При этом, если с точки зрения Мелани Кляйн, на параноидной стадии исчезновение груди интерпретируется ребенком как исчезновение и полная потеря мира, то, находясь на депрессивной позиции, он ощущает скорбь и стремится восстановить разрушенный вследствие исчезновения материнской груди мир путем интроекции ее образа. К тому же теперь ребенок реагировал на потерю груди не паранояльно-проективно, а деперессивно-интроективно, то есть не посредством ненависти, а посредством вины, он считал, что «сам виноват» в том, что мать = грудь исчезла. Чувсто вины за потерю, по мнению Кляйн, является наиболее универсальным концептом при меланхолии [Кляйн, 2001] и более зрелым, чем паранойяльное чувство ненависти. (Если перефразировать эту идею на обыденном языке, то в принципе более зрелым является чувствовать свою вину и связанную с ней ответственность за что-либо, чем при тех же условиях стремиться «свалить все на другого» (обыденный коррелят проекции)).

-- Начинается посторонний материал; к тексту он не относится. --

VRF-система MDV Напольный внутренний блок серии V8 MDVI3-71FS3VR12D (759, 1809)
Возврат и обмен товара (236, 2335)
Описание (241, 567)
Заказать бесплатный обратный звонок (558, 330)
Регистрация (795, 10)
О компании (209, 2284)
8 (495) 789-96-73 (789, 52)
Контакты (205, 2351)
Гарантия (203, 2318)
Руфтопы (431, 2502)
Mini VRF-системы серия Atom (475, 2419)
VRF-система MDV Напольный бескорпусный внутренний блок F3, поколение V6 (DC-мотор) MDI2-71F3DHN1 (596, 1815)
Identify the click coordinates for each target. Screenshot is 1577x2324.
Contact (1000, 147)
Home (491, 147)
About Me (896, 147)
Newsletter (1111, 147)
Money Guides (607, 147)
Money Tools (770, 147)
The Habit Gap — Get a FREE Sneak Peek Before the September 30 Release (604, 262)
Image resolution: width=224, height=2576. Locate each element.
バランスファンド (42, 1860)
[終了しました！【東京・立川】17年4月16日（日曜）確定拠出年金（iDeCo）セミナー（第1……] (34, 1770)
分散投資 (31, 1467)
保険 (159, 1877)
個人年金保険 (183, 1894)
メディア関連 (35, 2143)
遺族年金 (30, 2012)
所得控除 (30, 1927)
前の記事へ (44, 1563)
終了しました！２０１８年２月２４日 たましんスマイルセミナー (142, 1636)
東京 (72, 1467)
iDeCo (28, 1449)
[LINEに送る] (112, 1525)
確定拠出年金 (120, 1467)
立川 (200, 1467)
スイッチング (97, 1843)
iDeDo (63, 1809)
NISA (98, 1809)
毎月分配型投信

Вот что пишет сама Мелани Кляйн по поводу всего этого:

Всякий раз, когда возникает печаль, нарушается ощущение надежного обладания любимыми внутренними объектами, т. к. это воскрешает ранние тревоги, связанные с поврежденными и уничтоженными объектами, с разбитым вдребезги внутренним миром. Чувство вины и тревоги – младенческая депрессивная позиция – реактивируются в полную силу. Успешное восстановление внешнего любимого объекта, о котором скорбел ребенок и интроекция которого усиливалась благодаря скорби, означает, что любимые внутренние объекты реконструированы и вновь обретены. Следовательно, тестирование реальности, характерное для процесса скорби, является не только средством возобновлений связи с внешним миром, но и средством воссоздания разрушенного мира. Скорбь, таким образом, включает в себя повторение эмоциональных ситуаций, пережитых ребенком с депрессивной позиции. Находясь под давлением страха потери любимой им матери, ребенок пытается решить задачу формирования и интегрирования внутреннего мира, постепенного создания хороших объектов внутри себя [Кляйн, 2001: 314].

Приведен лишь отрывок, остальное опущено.